Logaritmische functies > Logaritmische schaal
123456Logaritmische schaal

Toepassen

Opgave 14Windsnelheid
Windsnelheid

De windsnelheid neemt toe met de hoogte. De windsterkte is onder meer afhankelijk van de ruwheid van het terrein en de stabiliteit van de atmosfeer. In de grafiek zijn de resultaten weergegeven van metingen op dagen met een neutrale atmosfeer.

Het verband tussen de windsnelheid `w` en de hoogte `h` kan worden geschreven in de vorm `w = a*log(h) + b` . Toon met een berekening aan dat `a=3` en `b=2` .

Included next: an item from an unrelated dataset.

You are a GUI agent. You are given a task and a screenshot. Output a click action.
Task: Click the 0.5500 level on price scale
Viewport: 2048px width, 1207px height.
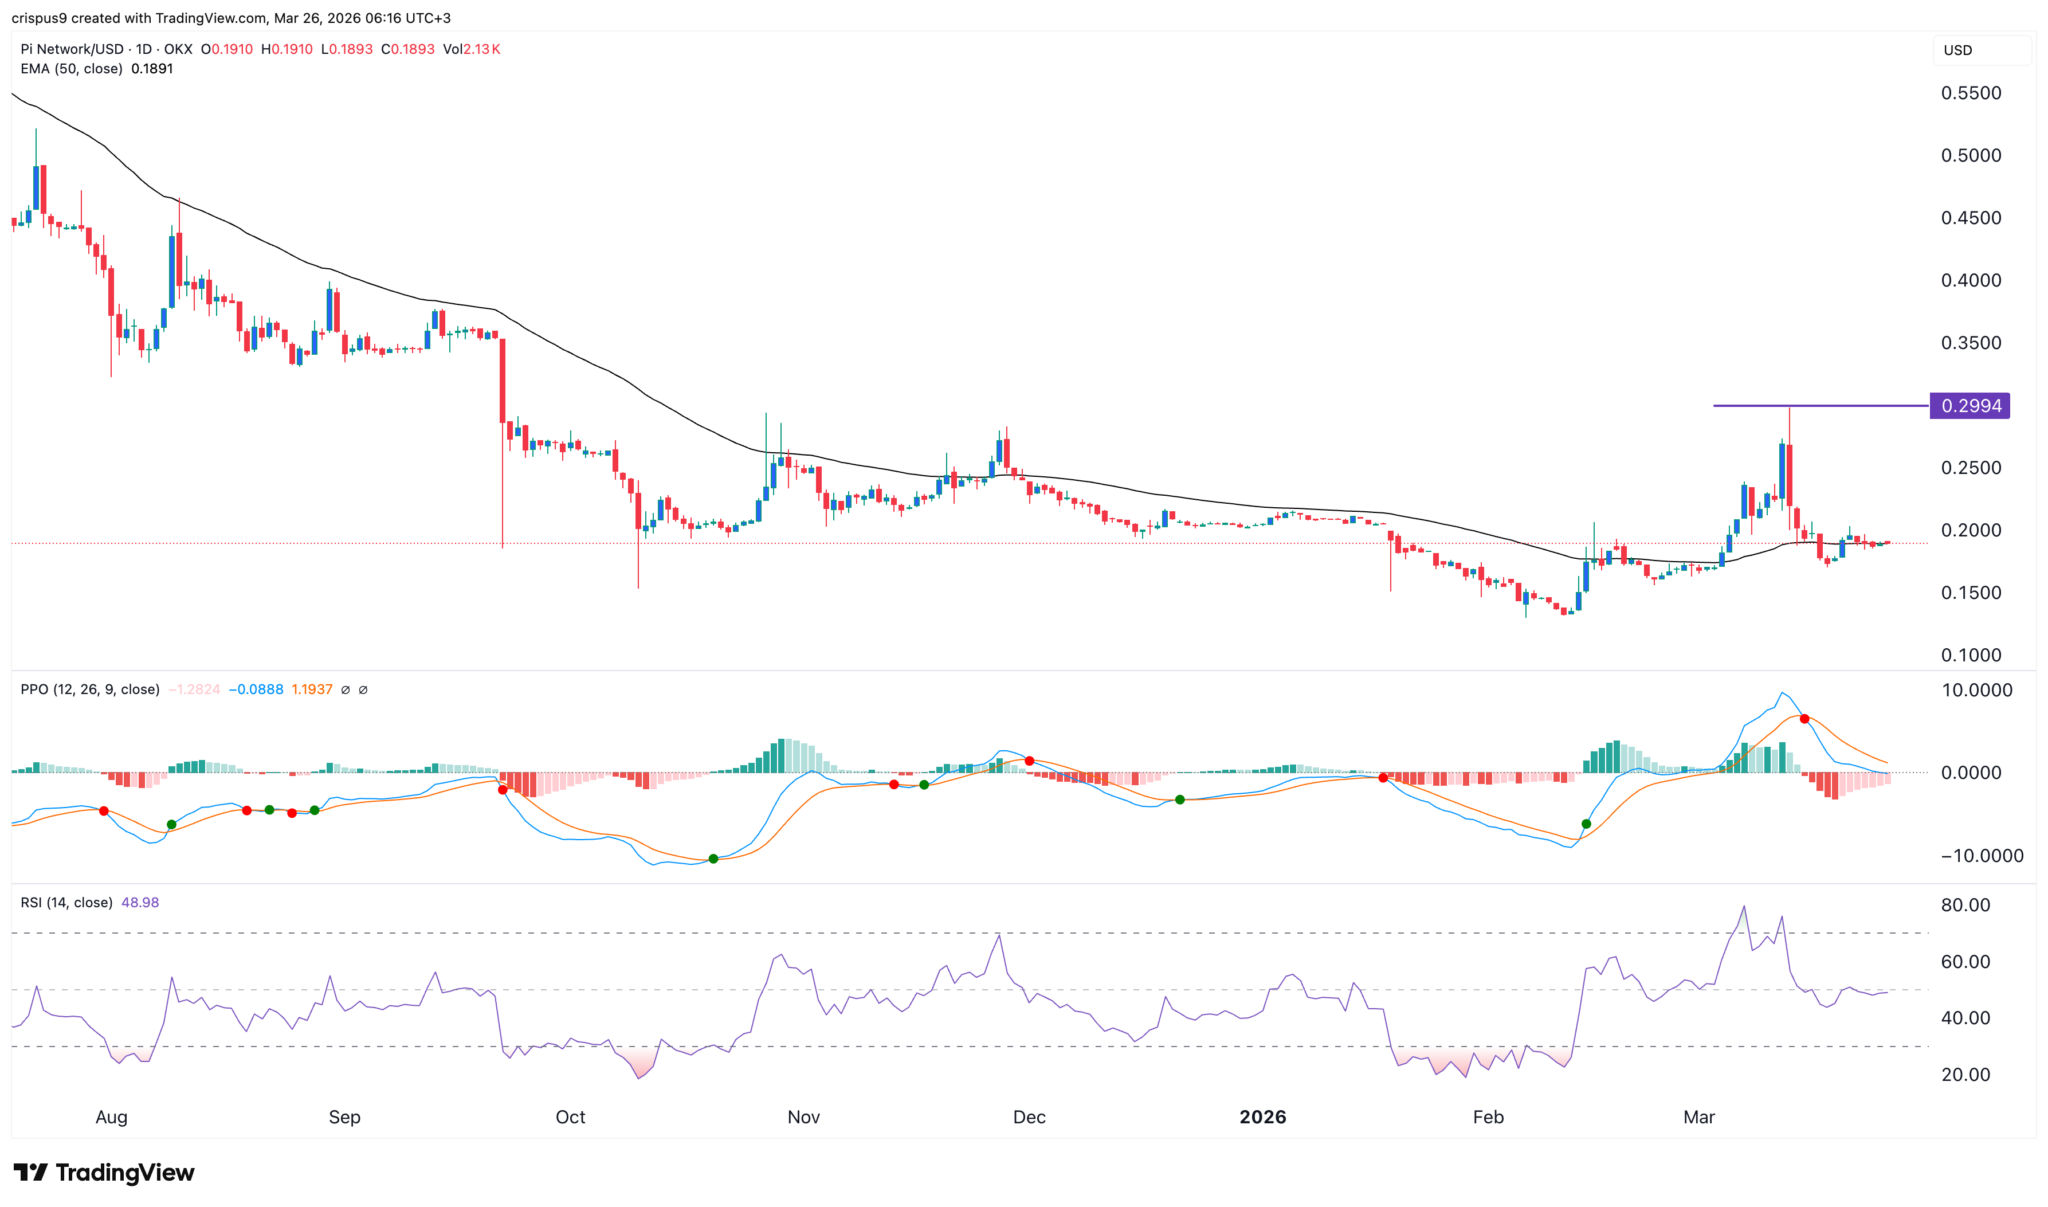[1971, 93]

Opgave 15Pasfrequentie afhankelijk van lichaamsmassa
Pasfrequentie afhankelijk van lichaamsmassa

Bekijk de grafiek. Je ziet voorbeelden van zoogdieren die bij een bepaalde pasfrequentie (het aantal passen per minuut) overgaan van draf naar galop. De pasfrequentie waarbij dat gebeurt, hangt af van de lichaamsmassa (kg). Noem de lichaamsmassa `m` (kg) en de pasfrequentie `P` . De rechte lijn gaat door de punten die horen bij een kleine hond en bij paarden.

a

Omdat op beide assen een logaritmische schaal is gebruikt, is in feite `log(P)` uitgezet tegen `log(m)` . Voor het punt dat hoort bij paarden geldt dan ongeveer `log(m)=2,9` en `log(P)=2,0` . Bepaal zelf de bijpassende waarden van het punt dat bij een kleine hond hoort.

b

Leid nu een formule af voor `log(P)` als functie van `log(m)` .

c

Met behulp van de eigenschappen van logaritmen kun je nu een formule afleiden voor `P` als functie van `m` . Laat zien hoe dat gaat.